It’s been so long since I’ve shared here on the blog. Life moves so fast, as all of you know, and it’s difficult to keep things updated. I’m sharing today because of an important initiative in our Ellie Kate’s honor. As many of you know, Ellie Kate is our eldest daughter, born with NKH (Non-Ketotic Hyperglycinemia or Glycine Encephalopathy). Ellie Kate died from this genetic disease, shared with Lucy, on December 23, 2012.

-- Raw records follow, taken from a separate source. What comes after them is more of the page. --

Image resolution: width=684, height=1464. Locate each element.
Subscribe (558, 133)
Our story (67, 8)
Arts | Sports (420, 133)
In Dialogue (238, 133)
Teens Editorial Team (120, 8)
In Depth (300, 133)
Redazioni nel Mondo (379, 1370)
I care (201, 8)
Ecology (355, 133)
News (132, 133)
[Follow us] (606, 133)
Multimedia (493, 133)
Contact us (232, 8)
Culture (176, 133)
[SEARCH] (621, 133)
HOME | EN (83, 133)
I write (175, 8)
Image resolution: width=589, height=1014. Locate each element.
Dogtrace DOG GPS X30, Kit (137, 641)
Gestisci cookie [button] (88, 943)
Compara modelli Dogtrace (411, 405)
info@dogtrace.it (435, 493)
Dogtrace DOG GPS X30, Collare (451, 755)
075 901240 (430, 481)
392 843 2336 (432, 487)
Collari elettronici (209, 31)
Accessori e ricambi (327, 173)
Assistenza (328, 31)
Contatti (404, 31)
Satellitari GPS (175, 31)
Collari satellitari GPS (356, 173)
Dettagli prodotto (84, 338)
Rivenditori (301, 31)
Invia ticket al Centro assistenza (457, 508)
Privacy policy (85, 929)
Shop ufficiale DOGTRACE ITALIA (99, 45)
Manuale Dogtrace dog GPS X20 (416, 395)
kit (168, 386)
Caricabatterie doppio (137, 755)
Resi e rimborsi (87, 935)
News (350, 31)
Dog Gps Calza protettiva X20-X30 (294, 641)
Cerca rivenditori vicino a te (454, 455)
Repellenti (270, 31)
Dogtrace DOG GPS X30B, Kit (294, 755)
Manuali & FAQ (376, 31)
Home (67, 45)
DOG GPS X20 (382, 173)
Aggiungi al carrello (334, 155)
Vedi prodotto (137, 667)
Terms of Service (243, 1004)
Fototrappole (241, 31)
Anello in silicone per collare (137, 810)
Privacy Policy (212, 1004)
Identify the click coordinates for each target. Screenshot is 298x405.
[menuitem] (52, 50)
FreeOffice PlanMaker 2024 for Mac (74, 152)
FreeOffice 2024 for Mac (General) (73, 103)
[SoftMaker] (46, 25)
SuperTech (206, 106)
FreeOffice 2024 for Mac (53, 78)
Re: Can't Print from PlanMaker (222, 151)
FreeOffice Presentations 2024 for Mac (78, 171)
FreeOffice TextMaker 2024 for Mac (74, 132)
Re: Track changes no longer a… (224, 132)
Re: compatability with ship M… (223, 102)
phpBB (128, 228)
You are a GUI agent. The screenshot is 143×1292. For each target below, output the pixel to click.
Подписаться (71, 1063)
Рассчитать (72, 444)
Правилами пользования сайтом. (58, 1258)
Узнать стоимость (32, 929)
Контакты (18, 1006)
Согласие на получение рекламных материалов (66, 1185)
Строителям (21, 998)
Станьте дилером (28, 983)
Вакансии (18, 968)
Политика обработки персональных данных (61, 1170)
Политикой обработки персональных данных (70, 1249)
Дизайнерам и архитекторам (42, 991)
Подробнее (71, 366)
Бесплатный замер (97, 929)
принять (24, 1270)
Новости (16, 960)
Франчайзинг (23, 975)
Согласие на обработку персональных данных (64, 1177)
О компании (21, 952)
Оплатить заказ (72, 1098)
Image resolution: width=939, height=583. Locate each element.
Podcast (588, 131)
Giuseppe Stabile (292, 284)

EK gave our family a mission – to love, serve and support
families like our own, families who too often are cast aside and ignored by
society, the Church and by the Medical Community as a whole. We’ve been moved to get involved in the
medically fragile and special needs community because of our daughter, starting
OKC Hope Link, Ellie Kate’s Wishes, along with the Wonderfully Made Ministry,
and have been honored to serve in various capacities where these families are
the focus. It's with that in mind that
Ellie Kate’s Butterfly Wishes was born!
Ellie Kate’s Butterfly Wishes expands on our Ellie Kate’s
Wishes within the NKH Community, which has met the needs of NKH families across
the globe over the past several years.
Through NKH Crusaders, Ellie Kate’s Butterfly Wishes will continue to serve
and bless our fellow NKH families, meeting needs that otherwise won’t be cared
for, and will do so all year long!
We simply cannot accomplish this goal or fulfill this mission
without your help. Every dollar, every
dime, helps us provide for the basic needs for our NKH family members who
qualify for assistance. There will be no
program without your financial support.
We humbly ask you to give as you can, in Ellie Kate’s memory and in
honor of medically fragile and special needs children around the world.
Soon, there will be opportunities for businesses to join us
in this effort but for now, we are asking for your help. We are so grateful for the support we’ve
received over the years, and we thank you in advance for the support of Ellie
Kate’s Butterly Wishes in our beloved daughter’s name.